L’Etat français a un problème avec les mineur·es isolé·es étranger·es. Avant d’être des étranger·es, ce sont des mineur·es, à ce titre protégé·es par la Convention internationale des droits de l’enfant que la France a promulguée il y a maintenant 28 ans. Alors, pour faire de ces enfants des sans-papiers comme les autres, l’Etat n’hésite pas, depuis juillet dernier, à les enfermer dans des centres, les DDAEOMIE, où des éducateur·ices zélé·es ont pour mission de déclarer majeur·es au moins 80% d’entre elleux. Et pour cela, toutes les méthodes sont bonnes : interrogatoires, menaces, humiliations, comptage de dents, test osseux... Si bien que ces jeunes, qui ont survécu à l’enfer de la traversée, deviennent en France des candidat-es au suicide. Jean, 16 ans, originaire du Cameroun, a accepté de témoigner.

- Est ce que tu veux te présenter un petit peu et nous dire comment ça s’est passé quand t’es arrivé à Toulouse ?

Je suis arrivé d’Espagne. J’ai pas voulu rester là bas, parce que je voulais pas rester quelque part où je comprenais pas la langue. La destination dès le départ pour moi c’était la France, parce que c’est tout bête mais moi on m’a toujours appris que c’était le pays des droits de l’homme, une terre d’asile. C’est cette image que j’avais de la France.

Ce qu’il faut savoir c’est que je suis venu avec un ami, qui est mort pendant la traversée. Je suis arrivé en gare Matabiau, je connaissais personne. Tout était différent pour moi, je voyais plein de gens... C’est pas comme en Afrique quoi, tout le monde va a ses activités, personne se salue. J’avais un peu peur de parler aux gens. J’ai rencontré une dame, une Centrafricaine, j’ai raconté ma situation. Elle m’a dit que j’avais la possibilité d’aller au Conseil Général. Elle m’y a conduit, et là-bas ils m’ont dit qu’ils venaient de créer un organisme, le DDAEOMIE. Je suis arrivé au DDAEOEMIE quelques jours après son ouverture.
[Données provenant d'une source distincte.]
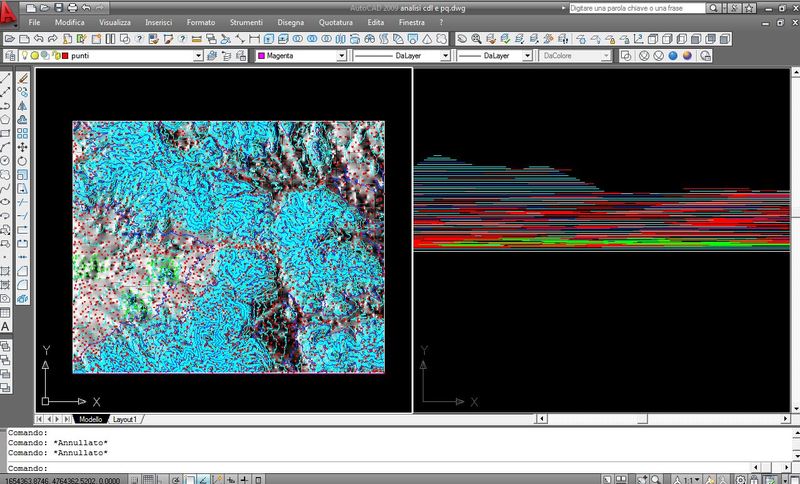Expand the punti layer dropdown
- C’étaient quoi les questions qu’ils te posaient plusieurs fois par jour ?

Ta date de naissance, le nom de ton père et de ta mère, par quelles villes t’es passé pour venir, il fallait tout savoir en fait. Parfois on peut te dire des choses comme : tu parles pas comme un mineur, tu parles trop bien pour un mineur. Ils ont dit aussi que j’étais trop timide, trop réservé dans mon coin, que je me mélangeais pas trop au groupe, comme si j’avais des choses à cacher. Mais vu mon parcours, vu tout ce que j’ai traversé, je vais pas arriver là et parler à tout le monde !

Là-bas moi j’ai l’impression qu’ils ont que des clichés dans la tête en fait. Si tu parles bien français par exemple, t’es pas mineur. Je sais pas comment un mineur camerounais est censé parler. Je sais pas, il faut être bête peut-être.

Ils s’en foutent du parcours que t’as pu avoir, leur problème c’est de trouver une petite raison pour prouver que t’es pas mineur. C’est pas tellement pour écouter ce que t’as à dire en fait. T’as l’impression que c’est un jeu pour eux. Il faut juste trouver une raison pour dire : lui il est pas mineur.

Par exemple il y a des gens qui se trompaient sur la date de naissance de leurs parents, c’est possible, en Afrique on nous demande pas en fait. Moi par exemple on me demande le jour du décès de mes parents. Je connais l’année, le mois, mais j’ai pas besoin de connaître le jour ! Mais il faut que tu saches ça.

Tous les jeunes qui étaient là ils se sentaient vraiment, vraiment mal dans cet environnement. On avait l’impression d’être des gens suspects, d’avoir fait quelque chose de mal, je sais pas comment expliquer ça. C’était vraiment comme un interrogatoire de police. Et on ne pouvait pas sortir.